Needed from the entries below: every line that holds the word "Address".

** Opening Dataset records block **

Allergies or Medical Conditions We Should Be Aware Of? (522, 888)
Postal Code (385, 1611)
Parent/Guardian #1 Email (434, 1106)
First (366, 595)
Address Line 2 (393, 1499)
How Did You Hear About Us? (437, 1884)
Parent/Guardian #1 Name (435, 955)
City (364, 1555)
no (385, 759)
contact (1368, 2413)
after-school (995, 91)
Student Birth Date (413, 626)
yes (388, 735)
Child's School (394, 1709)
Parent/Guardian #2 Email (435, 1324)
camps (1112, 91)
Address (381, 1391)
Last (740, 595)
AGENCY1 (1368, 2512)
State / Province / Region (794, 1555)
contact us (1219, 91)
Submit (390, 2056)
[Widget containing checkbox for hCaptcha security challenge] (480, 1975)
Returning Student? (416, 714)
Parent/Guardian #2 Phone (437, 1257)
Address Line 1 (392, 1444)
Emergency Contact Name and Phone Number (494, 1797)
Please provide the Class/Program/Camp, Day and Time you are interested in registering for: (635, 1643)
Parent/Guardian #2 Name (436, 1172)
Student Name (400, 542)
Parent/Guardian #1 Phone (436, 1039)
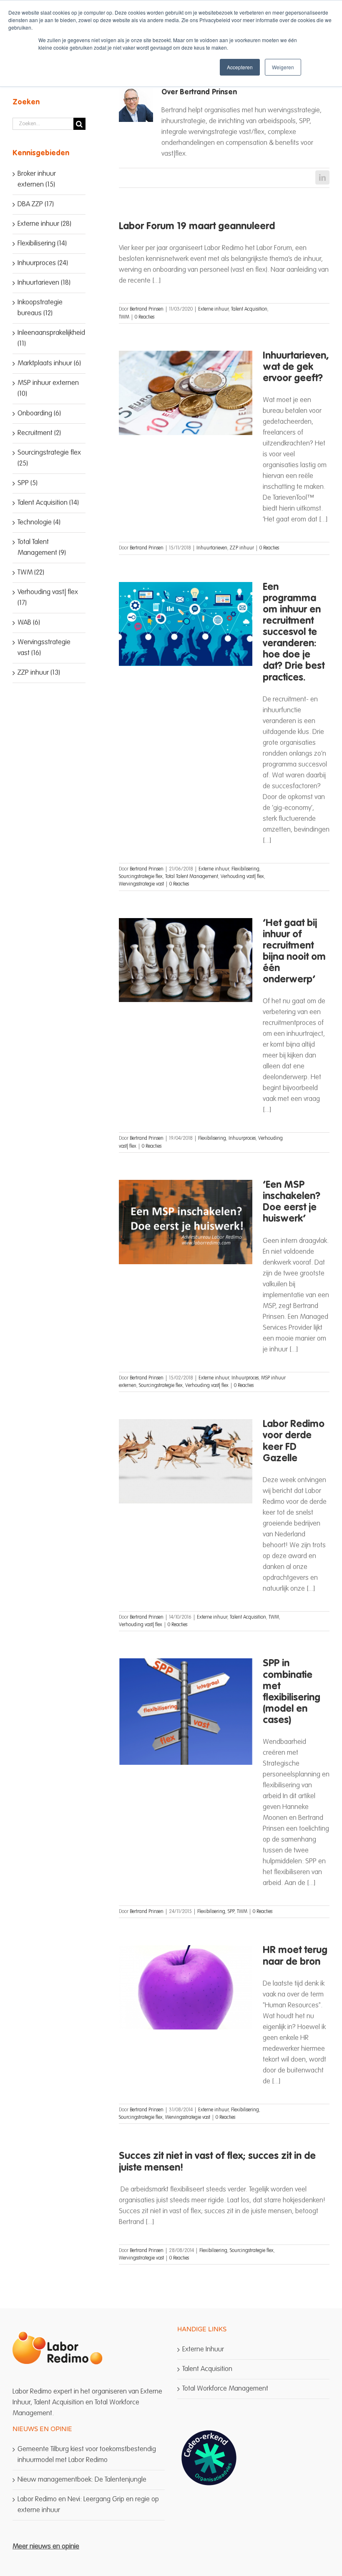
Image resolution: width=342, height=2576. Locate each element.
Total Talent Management (191, 876)
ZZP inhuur (242, 548)
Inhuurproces (242, 1138)
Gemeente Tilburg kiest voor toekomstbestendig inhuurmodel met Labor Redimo (87, 2455)
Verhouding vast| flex (242, 876)
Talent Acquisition (249, 309)
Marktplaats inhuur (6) (49, 363)
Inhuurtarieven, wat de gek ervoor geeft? (296, 367)
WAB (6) (29, 622)
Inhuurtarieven (211, 548)
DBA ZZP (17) (36, 204)
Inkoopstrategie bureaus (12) (40, 308)
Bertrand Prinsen (146, 309)
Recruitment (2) (39, 433)
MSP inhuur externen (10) (48, 388)
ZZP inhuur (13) (39, 672)
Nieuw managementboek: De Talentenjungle (82, 2479)
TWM (124, 317)
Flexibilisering (245, 869)
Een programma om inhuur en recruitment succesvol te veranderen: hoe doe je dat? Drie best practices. (293, 632)
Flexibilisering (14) (42, 243)
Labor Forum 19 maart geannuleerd (197, 227)
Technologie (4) (39, 522)
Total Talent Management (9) (42, 548)
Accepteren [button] (240, 67)
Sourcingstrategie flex (141, 876)
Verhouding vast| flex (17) (48, 598)
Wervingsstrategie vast (141, 884)
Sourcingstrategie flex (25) (49, 458)
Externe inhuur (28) (44, 224)
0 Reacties (144, 317)
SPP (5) (28, 483)
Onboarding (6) (39, 413)
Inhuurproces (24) (43, 263)
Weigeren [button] (283, 67)
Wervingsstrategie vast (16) (44, 648)
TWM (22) (31, 572)
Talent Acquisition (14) (48, 502)
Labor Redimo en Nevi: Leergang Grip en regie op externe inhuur (88, 2505)
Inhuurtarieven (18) (44, 282)
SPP (231, 1911)
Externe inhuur (213, 309)
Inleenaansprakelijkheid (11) (49, 338)
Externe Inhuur (203, 2349)
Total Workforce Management (225, 2388)
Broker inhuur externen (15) (37, 179)
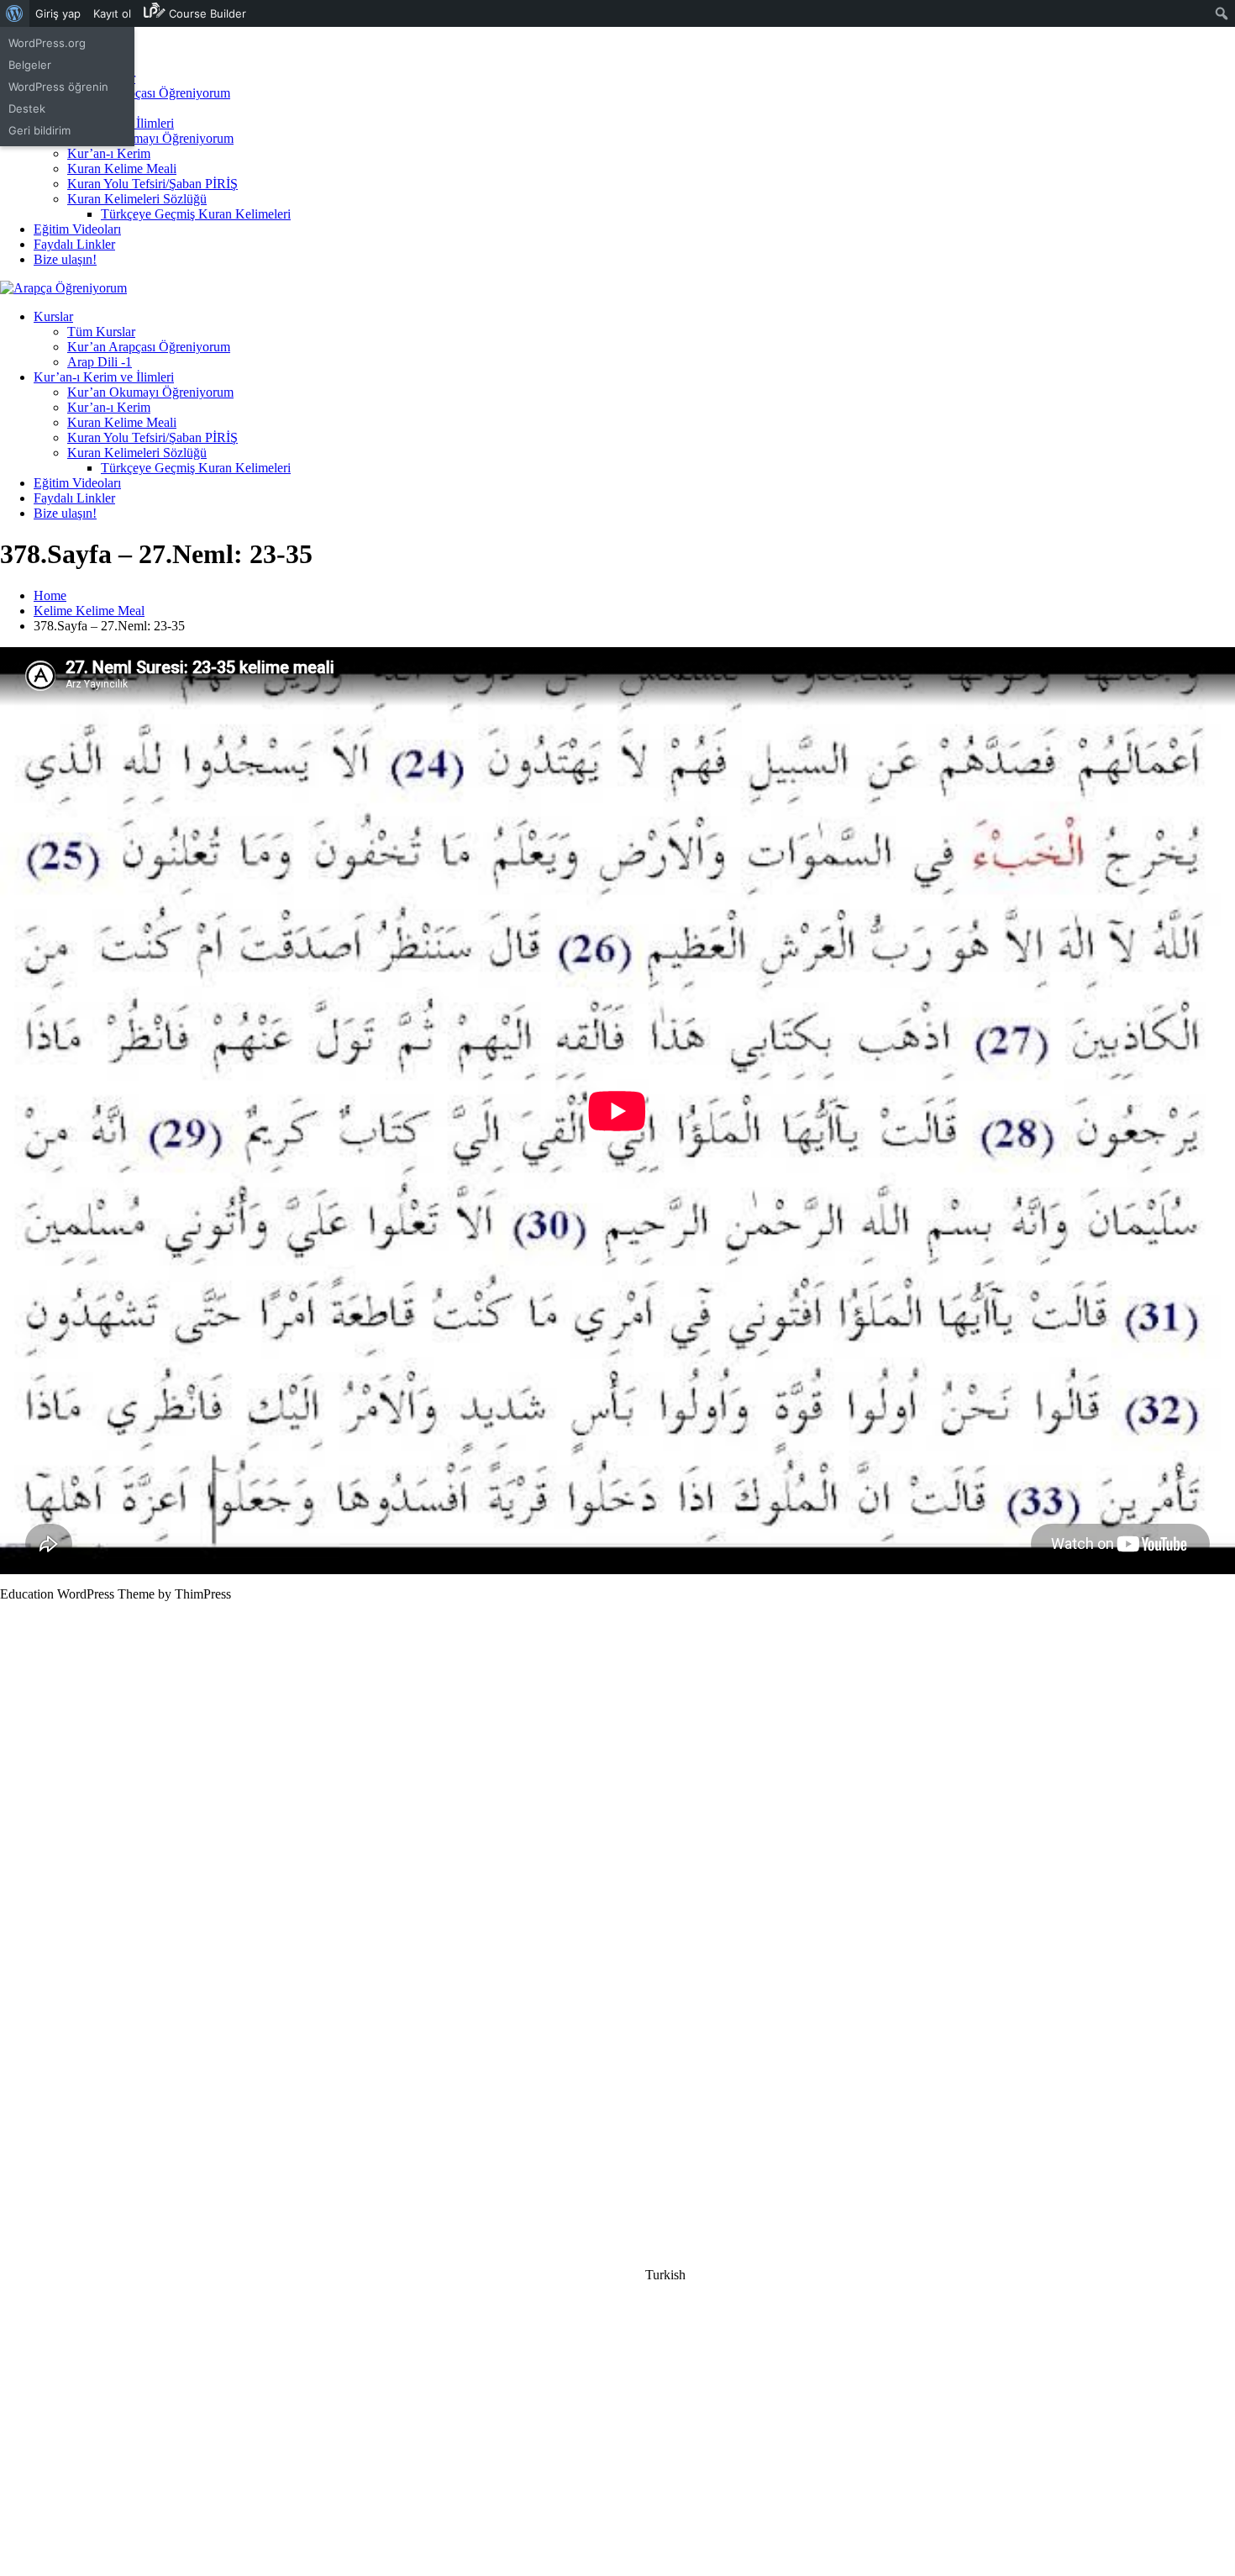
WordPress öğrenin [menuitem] (58, 86)
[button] (617, 2275)
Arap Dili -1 (99, 362)
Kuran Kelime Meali (121, 168)
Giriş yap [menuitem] (58, 13)
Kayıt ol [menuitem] (112, 13)
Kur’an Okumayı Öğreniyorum (150, 138)
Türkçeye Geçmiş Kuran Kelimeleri (196, 214)
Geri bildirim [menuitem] (39, 130)
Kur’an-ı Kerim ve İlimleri (104, 377)
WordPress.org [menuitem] (47, 43)
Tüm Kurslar (101, 331)
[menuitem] (14, 13)
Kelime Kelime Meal (89, 610)
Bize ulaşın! (65, 259)
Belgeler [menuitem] (29, 64)
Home (50, 595)
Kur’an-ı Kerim (108, 153)
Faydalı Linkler (74, 244)
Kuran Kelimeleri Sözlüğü (137, 199)
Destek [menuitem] (26, 108)
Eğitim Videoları (77, 229)
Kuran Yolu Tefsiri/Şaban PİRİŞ (152, 183)
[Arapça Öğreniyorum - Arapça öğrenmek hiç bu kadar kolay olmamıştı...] (63, 288)
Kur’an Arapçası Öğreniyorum (148, 93)
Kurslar (53, 316)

** Closing Dataset records block **

§ **Solution**
Address Line 2 (393, 1499)
Address (381, 1391)
Address Line 1 (392, 1444)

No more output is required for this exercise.